Tian menagngguk. “Untuk ucapan terima kasih, aku akan mengajakmu jalan-jalan malam ini.”
“Benarkah?” tanya Ayesha antusias.
Tian menggangguk dan tersenyum.
Ayesha pun langsung menghamburkan pelukan hingga Tian yang sedang duduk pun terjungkal. Mereka berdua terjungkal ke belakang karena kursi yang di duduki Tian patah akibat ulah Ayesha yang menubruknya tanpa aba-aba.
“Hahahaha ...”
Sontak seluruh orang yang di ruangan perpustakaan itu menertawai mereka. Tian dan Ayesha menjadi fokus semua orang di sana. Bahkan ada yang mengabadikan momen lucu itu.
“Kamu apa-apaan sih, Ay,” ujar tak senang Tian.
“Maaf, Yan. Aku terlalu senang. Maaf ya.” Ayesha bangkit dan mengulurkan tangannya ke arah Tian untuk membantu pria itu berdiri.
Tapi Tian cukup malu dengan kejadian itu, hingga ia tak membalas uluran tangan Ayesha. Pria itu berdiri sendiri dan segera merapikan barang-barangnya untuk keluar dari ruangan itu. Ia tak ingin jadi objek bully-an karena memiliki kekasih yang berat badannya melibihi kapasitas semestinya.
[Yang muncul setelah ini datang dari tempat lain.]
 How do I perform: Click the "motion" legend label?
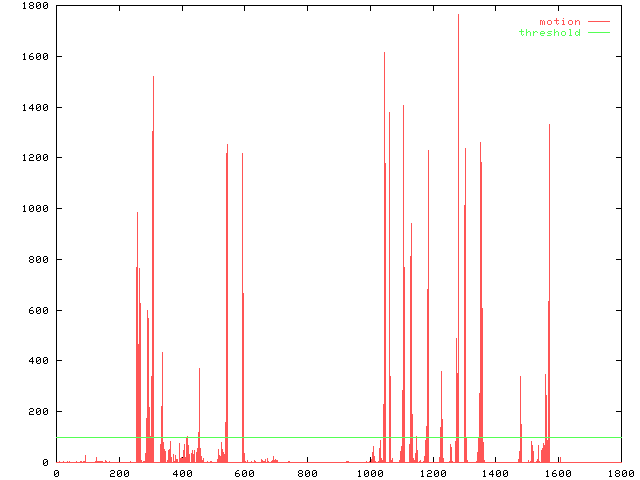tap(559, 21)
Tian malu. Pria itu sungguh malu. Selama ini, ia menahan ejekan orang karena memang menurutnya Ayesha adalah wanita yang baik da selalu membantunya kapan pun itu.
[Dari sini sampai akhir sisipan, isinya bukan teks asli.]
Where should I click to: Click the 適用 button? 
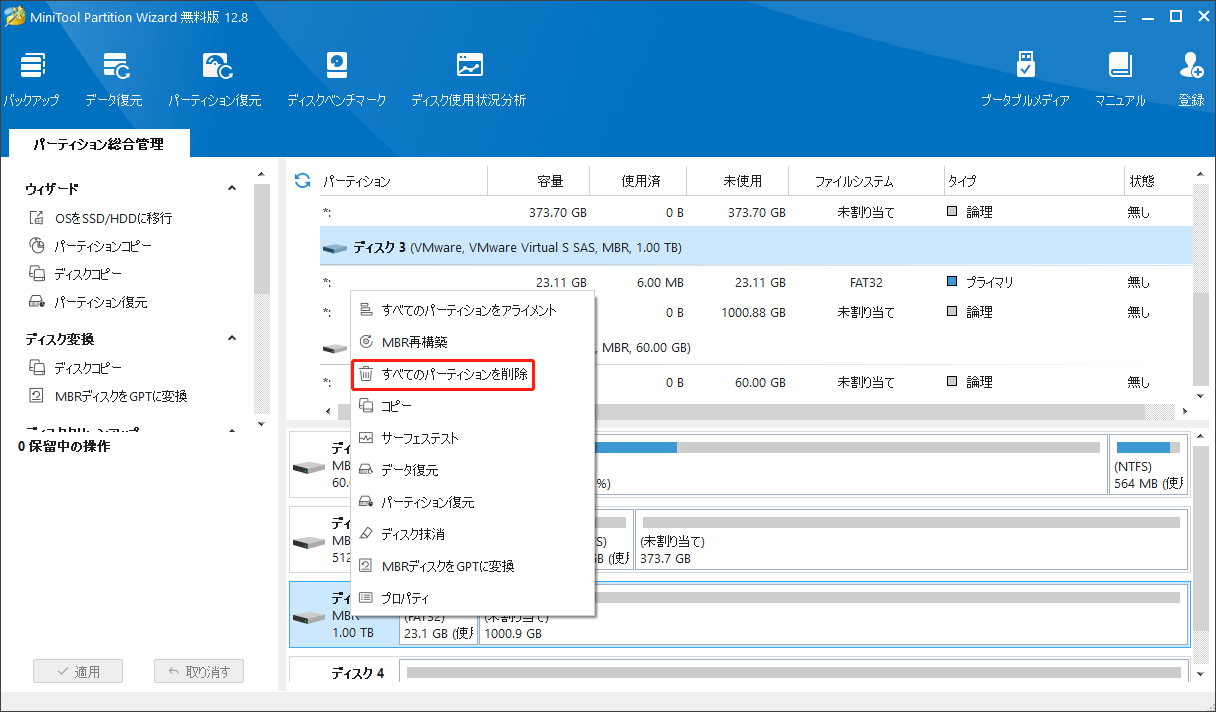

“Yan, maaf. Tolong jangan marah, aku tidak sengaja. Tadi hanya ekspresiku yang terlalu senang, karena sudah lama kita ga jalan bersa ...”
“Stop!” Tian menoleh ke belakang dan memotong perkataan Ayesha. “Cukup, Ay. Kita tidak jadi jalan nanti malam.”
Ian melangkah pergi meninggalkan Ayesha yang masih berdiri mematung di sana dengan memegang laptopnya di dada. Ia tak mungkin mengejar Tian, karena langkah kaki Tian cukup cepat, yanga da Ayesha akan ngos-ngosan dan tambah menjadi pusat perhatian sehingga Tian semakin ilfil dengannya.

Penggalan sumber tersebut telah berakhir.